This version of Mule reached its End of Life on May 2, 2023, when Extended Support ended.

Deployments of new applications to CloudHub that use this version of Mule are no longer allowed. Only in-place updates to applications are permitted.

MuleSoft recommends that you upgrade to the latest version of Mule 4 that is in Standard Support so that your applications run with the latest fixes and security enhancements.

You can use system properties to specify or override property placeholder values that a connector or component in a Mule app uses. MuleSoft recommends this practice when you are deploying your app to a new environment and need to override values in configuration property files for your Mule app.

You can manage system properties in these ways:

  • From Anypoint Studio through the Run Configurations window for the project.

  • From the command line for a standalone Mule instance.

Set System Properties in Anypoint Studio

You can add properties when you launch your project through the Package Explorer in Studio:

  1. Right-click the project for your Mule app in Package Explorer.
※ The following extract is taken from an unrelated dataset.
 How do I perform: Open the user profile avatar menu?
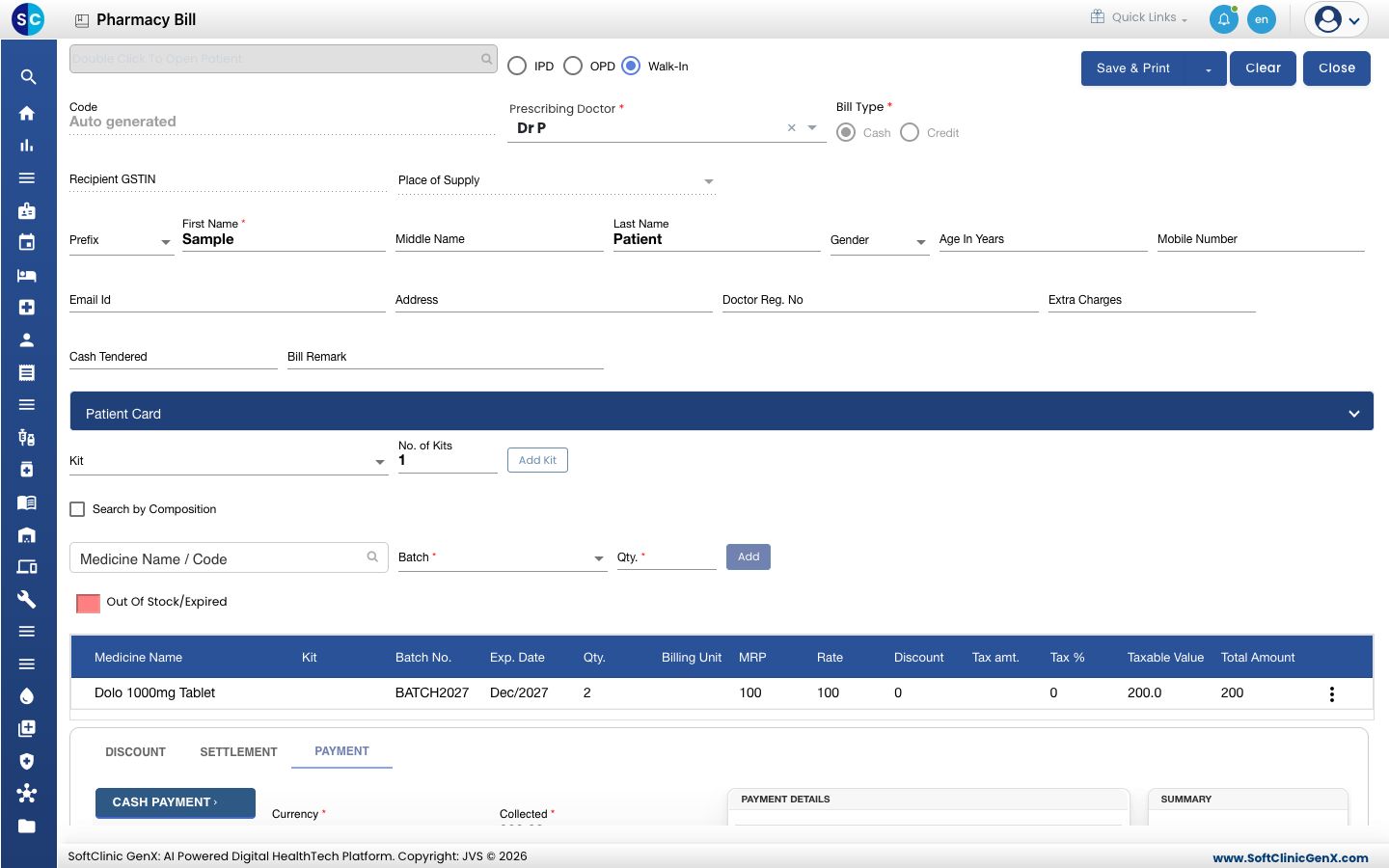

  2. Click Run AsRun Configurations.

  3. Pick the Arguments tab.

  4. Add your arguments to the VM Arguments field, prepending the property names with -D

    Arguments+Tab

    When you deploy your app through Studio, the new values for property placeholders will take precedence over other values set for those placeholders:

    <logger message="${propertyFromJVMArg}" doc:name="System Property Set in Studio through JVM args"/>

Set System Properties for On-Premises Deployments

For On-premises Mule instances, you can set and change system properties from the command line or define them in the wrapper.conf file.

Set System Properties when Starting Mule

Append -M-Dmule.<variable-name>=<value> to the mule or mule start command to set a system property.
Replace <variable-name> with your desired property name.
Replace <value> with the value to define for the property.

The following example starts Mule and defines two properties with different values:

$ mule start -M-Dmule.myEnv=prod -M-Dmule.myValue=1234

Set System Properties in the wrapper.conf File

Add wrapper.java.additional.<n> entries to the wrapper.conf file in the ${MULE_HOME}/conf directory, prepending property names with -D.

For example, to set Mule’s encoding:

Add wrapper.java.additional.999=-Dmule.encoding=ISO-8859-1 to the Wrapper configuration file.

If you add wrapper.java.additional.<n> entries to the configuration file, always change each instance of <n> to a new number that is not used, or Java does not parse the properties correctly.